Mumbai: With the scorching heat upon us right now, many would understandably want to stay indoor and fiddle with their AC remote controls. But if you’re someone who can’t spend another weekend confined in your house and want to take your bike to greener or cooler pastures, here’re some helpful tips and tricks to make your trip worthwhile.

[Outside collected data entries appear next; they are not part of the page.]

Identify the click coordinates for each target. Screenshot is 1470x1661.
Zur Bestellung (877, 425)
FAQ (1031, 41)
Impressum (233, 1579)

The last you want is running out of water on a hot summer's day in the middle of nowhere. Not only can it be inconvenient, it can also seriously affect your health. Dehydration sets in a lot quicker than you expect and can be life-threatening if not attended to soon. Dizziness, nausea, fatigue, headache, confusion, and dark urine are just some of the symptoms of dehydration.The problem is, by the time one of these symptoms becomes evident, it’s already too late. Our tip is to invest in a good quality hydro back, which can hold at least 1.5 liters of water. Remember to replenish it whenever you get the chance. Else, carry a big water bottle with you, or ten.
2) Cover Up
We know riding with full gear on a sweaty day can be extremely annoying, but exposing your skin to the sun for prolonged periods will not only leave you with sunburns but will also accelerate dehydration. Not to mention, a full riding gear will save you from any mishaps.Textile and mesh jackets with good ventilation and protection would be your best bet, however, make sure that the jacket has inlet and outlet vents to maintain cross ventilation. In extreme cases, wear cooling vests and a set of Ventz up your sleeves to keep your body cool.
3) Take A Break
Every motorcycle rider wants to crunch as many miles as fast as possible. But things are different in summers. Avoid riding when the sun is directly above you. If you have a longer distance to cover, start early and ride as sparsely as possible between the peak heat hours.Also, remember to take breaks every now and then. Break your journey into 100km stretches or so. Take some time to cool down and let your bike do the same.
4) DON'T splash your bike with water when the engines or pipes are hot
There is a big misconception in the biking community that splashing water on a hot motorcycle will help bring down its temperature. However, that is obviously NOT the case. Hot metal and cold water aren't the best of friends.Basic physics tells that metal expands when it’s heated and then goes back to its original dimensions when it gradually cools down. Exposing it to sudden temperature can lead to damage to metal parts. So the next time your bike heats up in the heat, give it some time to cool down before you grab that bucket.
5) Check Tyre Pressure
As mentioned earlier, checking and maintaining your tyre pressure before every ride is of utmost importance. Also, check for tyre wear and cracks - if they aren’t in the best condition, it’s best advised to replace them. That way, you have some good rubber to grip the tarmac with and last you the whole season.